Abandoned pools breed mosquitoes
If you happen to see a slim fellow slipping into the backyard of a vacant home in your neighborhood, hold off before calling the police.
Chances are it's Eugene Papineau, manager of Jackson County Vector Control, in search of "green" swimming pools that are likely swimming with mosquito larvae. Papineau was issued a blanket warrant on Thursday by Jackson County Circuit Court Judge Phil Arnold to enter onto private land in the county in his pursuit of the disease-carrying insects.
"The warrant gives me the authority to go onto property to check swimming pools found to be green and are potential breeding areas for mosquitoes," Papineau explained.
"If I have to, I can cut locks off gates if the place is abandoned and no one is around.
"The warrant is a real help because our work needs to be done immediately, not in a few weeks," he added. "One pool can create millions of mosquitoes that go throughout the entire neighborhood. This is a public-health issue."
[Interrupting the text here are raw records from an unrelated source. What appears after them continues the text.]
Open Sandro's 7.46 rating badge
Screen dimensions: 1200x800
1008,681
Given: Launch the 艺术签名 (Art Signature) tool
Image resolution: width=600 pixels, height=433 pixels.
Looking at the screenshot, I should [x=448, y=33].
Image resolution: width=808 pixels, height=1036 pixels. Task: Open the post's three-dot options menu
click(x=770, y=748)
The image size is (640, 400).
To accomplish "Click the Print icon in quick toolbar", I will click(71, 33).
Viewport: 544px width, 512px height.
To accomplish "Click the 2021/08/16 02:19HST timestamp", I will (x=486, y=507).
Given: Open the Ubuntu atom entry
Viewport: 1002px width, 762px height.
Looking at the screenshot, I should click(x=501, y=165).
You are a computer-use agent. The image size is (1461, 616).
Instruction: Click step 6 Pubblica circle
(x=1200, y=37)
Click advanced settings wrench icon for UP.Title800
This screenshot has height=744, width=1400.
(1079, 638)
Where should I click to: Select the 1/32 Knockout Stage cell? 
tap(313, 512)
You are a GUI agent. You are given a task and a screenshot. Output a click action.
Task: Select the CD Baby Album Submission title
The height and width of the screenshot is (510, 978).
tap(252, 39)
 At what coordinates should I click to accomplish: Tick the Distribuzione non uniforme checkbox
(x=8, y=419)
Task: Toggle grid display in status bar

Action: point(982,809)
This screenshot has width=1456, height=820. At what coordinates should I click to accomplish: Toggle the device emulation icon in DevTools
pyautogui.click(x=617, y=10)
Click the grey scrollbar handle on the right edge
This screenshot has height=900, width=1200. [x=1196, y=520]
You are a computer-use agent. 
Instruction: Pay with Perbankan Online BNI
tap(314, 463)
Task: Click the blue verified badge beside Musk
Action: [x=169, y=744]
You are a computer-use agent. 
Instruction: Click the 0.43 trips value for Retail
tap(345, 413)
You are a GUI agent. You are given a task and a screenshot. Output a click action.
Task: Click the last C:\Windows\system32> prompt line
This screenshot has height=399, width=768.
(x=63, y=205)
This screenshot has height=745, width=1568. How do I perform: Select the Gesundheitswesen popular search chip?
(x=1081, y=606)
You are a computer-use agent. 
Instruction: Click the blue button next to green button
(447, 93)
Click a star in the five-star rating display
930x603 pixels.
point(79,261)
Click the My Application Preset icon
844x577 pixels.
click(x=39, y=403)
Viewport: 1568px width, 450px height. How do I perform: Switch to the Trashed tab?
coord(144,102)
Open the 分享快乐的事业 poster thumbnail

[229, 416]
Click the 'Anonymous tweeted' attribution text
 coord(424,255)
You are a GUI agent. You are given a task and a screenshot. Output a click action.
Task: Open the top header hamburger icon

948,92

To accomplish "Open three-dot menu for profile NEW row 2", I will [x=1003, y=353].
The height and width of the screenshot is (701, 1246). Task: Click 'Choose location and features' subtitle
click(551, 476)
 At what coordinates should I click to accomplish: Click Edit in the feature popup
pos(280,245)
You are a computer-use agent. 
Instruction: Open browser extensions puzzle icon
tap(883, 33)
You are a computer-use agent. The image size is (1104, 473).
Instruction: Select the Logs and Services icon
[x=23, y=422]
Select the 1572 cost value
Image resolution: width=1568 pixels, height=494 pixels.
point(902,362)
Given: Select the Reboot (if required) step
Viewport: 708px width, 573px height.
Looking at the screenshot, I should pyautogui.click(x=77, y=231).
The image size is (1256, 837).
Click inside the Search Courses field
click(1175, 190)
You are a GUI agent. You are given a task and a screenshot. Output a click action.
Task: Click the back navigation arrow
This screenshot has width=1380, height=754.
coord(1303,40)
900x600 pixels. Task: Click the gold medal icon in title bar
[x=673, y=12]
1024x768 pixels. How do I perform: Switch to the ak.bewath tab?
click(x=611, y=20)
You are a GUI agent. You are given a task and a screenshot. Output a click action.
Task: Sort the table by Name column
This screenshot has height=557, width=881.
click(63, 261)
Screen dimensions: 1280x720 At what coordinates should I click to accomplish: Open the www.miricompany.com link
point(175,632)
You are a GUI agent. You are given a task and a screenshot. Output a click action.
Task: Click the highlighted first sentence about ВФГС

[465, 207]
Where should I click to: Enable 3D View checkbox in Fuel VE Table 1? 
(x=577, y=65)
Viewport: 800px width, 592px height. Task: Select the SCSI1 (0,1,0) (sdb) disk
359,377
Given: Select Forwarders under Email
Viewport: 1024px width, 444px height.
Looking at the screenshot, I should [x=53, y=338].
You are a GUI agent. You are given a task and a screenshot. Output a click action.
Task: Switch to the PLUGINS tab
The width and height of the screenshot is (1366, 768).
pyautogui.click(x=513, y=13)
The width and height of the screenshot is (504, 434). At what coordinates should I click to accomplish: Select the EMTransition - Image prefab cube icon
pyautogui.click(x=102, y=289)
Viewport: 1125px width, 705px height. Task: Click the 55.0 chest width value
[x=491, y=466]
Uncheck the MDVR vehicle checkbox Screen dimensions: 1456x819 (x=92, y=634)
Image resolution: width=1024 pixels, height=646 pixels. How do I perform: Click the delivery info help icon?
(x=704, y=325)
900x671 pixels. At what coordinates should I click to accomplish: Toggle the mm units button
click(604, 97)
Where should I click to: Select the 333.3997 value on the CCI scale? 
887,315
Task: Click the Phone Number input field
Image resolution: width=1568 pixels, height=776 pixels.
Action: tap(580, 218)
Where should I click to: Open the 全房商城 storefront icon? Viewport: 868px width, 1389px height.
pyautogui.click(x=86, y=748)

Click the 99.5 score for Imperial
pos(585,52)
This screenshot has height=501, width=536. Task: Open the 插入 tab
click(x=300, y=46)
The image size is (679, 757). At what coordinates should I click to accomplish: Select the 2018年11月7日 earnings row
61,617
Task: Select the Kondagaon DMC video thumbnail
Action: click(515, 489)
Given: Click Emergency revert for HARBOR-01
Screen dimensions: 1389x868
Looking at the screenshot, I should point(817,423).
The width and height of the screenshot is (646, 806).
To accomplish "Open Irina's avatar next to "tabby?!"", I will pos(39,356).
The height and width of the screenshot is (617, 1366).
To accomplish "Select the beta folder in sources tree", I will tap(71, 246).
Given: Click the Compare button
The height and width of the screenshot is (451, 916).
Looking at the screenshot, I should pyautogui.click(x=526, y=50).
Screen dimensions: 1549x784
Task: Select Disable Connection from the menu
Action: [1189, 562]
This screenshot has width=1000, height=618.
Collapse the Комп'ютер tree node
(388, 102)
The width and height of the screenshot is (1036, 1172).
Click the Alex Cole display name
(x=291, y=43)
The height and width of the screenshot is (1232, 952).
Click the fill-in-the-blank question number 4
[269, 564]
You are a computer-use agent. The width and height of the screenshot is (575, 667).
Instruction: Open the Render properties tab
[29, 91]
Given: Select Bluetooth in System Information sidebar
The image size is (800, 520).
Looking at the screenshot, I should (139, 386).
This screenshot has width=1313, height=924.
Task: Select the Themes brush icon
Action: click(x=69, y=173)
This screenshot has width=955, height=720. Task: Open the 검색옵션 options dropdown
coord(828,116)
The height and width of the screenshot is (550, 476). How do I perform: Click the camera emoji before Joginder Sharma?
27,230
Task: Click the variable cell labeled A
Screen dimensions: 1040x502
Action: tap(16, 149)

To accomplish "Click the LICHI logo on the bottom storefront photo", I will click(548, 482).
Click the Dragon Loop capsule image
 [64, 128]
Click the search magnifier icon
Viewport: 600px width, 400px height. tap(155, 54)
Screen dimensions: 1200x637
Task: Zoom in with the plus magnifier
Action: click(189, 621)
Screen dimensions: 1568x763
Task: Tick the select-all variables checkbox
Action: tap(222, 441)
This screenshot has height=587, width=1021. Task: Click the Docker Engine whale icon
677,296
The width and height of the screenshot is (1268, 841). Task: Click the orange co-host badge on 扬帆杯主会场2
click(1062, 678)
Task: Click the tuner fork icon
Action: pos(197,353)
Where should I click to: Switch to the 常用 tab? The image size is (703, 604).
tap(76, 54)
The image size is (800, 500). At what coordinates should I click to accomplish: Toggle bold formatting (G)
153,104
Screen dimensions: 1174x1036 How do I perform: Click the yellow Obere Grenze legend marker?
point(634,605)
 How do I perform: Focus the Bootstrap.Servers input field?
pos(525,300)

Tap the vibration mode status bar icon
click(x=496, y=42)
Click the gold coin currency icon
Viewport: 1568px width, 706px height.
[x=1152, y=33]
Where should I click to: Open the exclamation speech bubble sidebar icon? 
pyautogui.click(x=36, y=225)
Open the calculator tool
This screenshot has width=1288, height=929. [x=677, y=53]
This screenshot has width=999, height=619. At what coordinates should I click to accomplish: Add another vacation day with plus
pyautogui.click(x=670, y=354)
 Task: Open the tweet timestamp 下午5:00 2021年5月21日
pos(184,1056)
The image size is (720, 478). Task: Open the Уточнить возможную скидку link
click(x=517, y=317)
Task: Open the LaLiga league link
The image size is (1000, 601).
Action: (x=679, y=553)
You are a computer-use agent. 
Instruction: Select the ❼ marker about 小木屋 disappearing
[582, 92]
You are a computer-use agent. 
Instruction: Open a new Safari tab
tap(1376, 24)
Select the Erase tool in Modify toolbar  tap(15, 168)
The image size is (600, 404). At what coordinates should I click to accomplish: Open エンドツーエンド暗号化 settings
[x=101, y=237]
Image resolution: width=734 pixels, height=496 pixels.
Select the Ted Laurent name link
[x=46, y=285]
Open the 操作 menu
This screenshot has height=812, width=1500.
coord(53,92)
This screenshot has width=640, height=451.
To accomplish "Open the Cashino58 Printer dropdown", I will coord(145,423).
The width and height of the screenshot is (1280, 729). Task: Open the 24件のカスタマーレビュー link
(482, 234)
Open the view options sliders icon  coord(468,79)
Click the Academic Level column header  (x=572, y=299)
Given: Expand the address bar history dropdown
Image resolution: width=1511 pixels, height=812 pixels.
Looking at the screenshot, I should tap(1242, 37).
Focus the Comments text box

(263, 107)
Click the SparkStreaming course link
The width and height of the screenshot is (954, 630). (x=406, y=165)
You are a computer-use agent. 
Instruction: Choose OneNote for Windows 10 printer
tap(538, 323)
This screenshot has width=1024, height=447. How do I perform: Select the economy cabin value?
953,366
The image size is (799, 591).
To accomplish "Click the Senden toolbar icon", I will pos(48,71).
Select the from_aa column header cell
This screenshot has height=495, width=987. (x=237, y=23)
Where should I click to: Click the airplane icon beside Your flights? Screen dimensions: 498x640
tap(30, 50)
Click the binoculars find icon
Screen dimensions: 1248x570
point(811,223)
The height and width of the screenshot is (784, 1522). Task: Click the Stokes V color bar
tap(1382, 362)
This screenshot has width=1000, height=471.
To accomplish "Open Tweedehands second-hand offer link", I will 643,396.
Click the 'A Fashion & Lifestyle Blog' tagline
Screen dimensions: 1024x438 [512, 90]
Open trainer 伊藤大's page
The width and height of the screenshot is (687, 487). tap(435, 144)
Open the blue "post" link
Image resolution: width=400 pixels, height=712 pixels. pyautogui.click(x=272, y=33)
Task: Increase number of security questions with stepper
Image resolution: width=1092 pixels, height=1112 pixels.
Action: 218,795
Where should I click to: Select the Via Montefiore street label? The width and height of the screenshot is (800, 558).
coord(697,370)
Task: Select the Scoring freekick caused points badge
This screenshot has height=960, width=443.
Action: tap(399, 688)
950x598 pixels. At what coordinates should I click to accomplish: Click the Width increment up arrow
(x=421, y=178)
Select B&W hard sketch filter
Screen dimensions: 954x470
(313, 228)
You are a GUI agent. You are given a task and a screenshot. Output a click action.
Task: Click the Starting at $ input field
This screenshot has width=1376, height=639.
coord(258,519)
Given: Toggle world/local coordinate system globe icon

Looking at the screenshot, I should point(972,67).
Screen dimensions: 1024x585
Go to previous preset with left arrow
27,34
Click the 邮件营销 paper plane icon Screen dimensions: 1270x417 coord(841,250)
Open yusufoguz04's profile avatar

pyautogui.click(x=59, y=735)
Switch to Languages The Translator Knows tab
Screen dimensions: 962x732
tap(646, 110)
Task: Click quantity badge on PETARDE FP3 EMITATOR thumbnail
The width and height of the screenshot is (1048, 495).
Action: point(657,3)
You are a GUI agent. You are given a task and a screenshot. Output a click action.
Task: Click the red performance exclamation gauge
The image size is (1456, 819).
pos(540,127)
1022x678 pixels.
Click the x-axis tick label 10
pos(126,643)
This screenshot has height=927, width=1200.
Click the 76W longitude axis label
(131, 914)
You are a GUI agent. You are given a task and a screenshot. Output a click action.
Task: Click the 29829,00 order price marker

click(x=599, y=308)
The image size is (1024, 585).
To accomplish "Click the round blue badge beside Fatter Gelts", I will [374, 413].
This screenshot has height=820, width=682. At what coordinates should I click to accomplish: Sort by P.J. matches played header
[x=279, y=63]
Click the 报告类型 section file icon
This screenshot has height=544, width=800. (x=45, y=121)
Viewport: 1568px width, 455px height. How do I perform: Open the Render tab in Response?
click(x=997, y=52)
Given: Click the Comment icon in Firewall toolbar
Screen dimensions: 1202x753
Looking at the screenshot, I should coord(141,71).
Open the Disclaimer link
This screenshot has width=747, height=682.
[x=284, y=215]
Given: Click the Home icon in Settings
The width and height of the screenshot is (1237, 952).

The need for the warrant, which is valid through Oct. 31, was prompted by the district's use of an aerial photography program to find homes with mosquito-breeding pools. Using aerial photographs and a blanket warrant to find problem pools are firsts for Oregon, he said.
Photographs taken during the last week in June over Medford, Central Point, White City and Eagle Point revealed 430 swimming pools that were either green, half-empty and green, murky or questionable. Of those, 172 were green pools while 123 were half-empty green pools.
In comparison, the district checked out only 75 pools last year, the result of calls from concerned neighbors.
Pools that are chlorinated stand out as brilliant blue in color photographs. Green pools, tinted by algae, are prime breeding areas for mosquitoes, which can carry diseases such as the West Nile virus.
The photographs were taken by Aerial Services of Castro Valley, Calif., which specializes in low-altitude photography of residential neighborhoods. Several vector control districts in California have used the service to better identify pools that are breeding mosquitoes, Papineau said.
There are plenty of reasons pools aren't being cleaned. Pumps break. Pool chemicals are expensive. People get older and don't want to spend the time or money.
Home foreclosures also are likely to be a contributing factor, Papineau said.
"I've done pools in the past when people call up and say there has been a foreclosure next to their home and they are worried about the mosquito problem from the pool," he said.
His research shows there are about 1,600 mortgage foreclosures in the county. Some of them may have pools that are no longer used, he noted.
"There is no law that requires people to keep their pools clean," he said, although noting a green pool can be a public health risk.
Papineau, who began working for the district in 1978, and has served as the manager since 1986, prefers to work with people rather than employ the warrant.
"If the owners are home, I don't usually have much of a problem," he said, noting the owners are normally very supportive of mosquito control. "But there are some places that are abandoned for foreclosure or whatever. They may have locked gates and are owned by banks in places like Columbus, Ohio, or Virginia."
Vector district employees treat each breeding area with a floating device that releases a bacteria which, when eaten by the mosquito larvae, kills the larvae. If the water source is a pond or other area regularly used by wildlife for drinking, they employ a short-lived chemical that alters the surface tension of the water, causing the larvae to sink and drown.
One pool he treated last week adjacent to a golf course was full of mosquito larvae. There also was a dead squirrel, which apparently drowned in the pool.
"That was a foreclosure," he said. "It doesn't seem to make any difference whether it is the lower-income section of town or a wealthy section. Pools turn green if they aren't cleaned.
"If someone hasn't chlorinated their pool yet, they should do it now," he added. "Otherwise, mosquitoes will find it."
If that happens, chances are Papineau won't be far behind.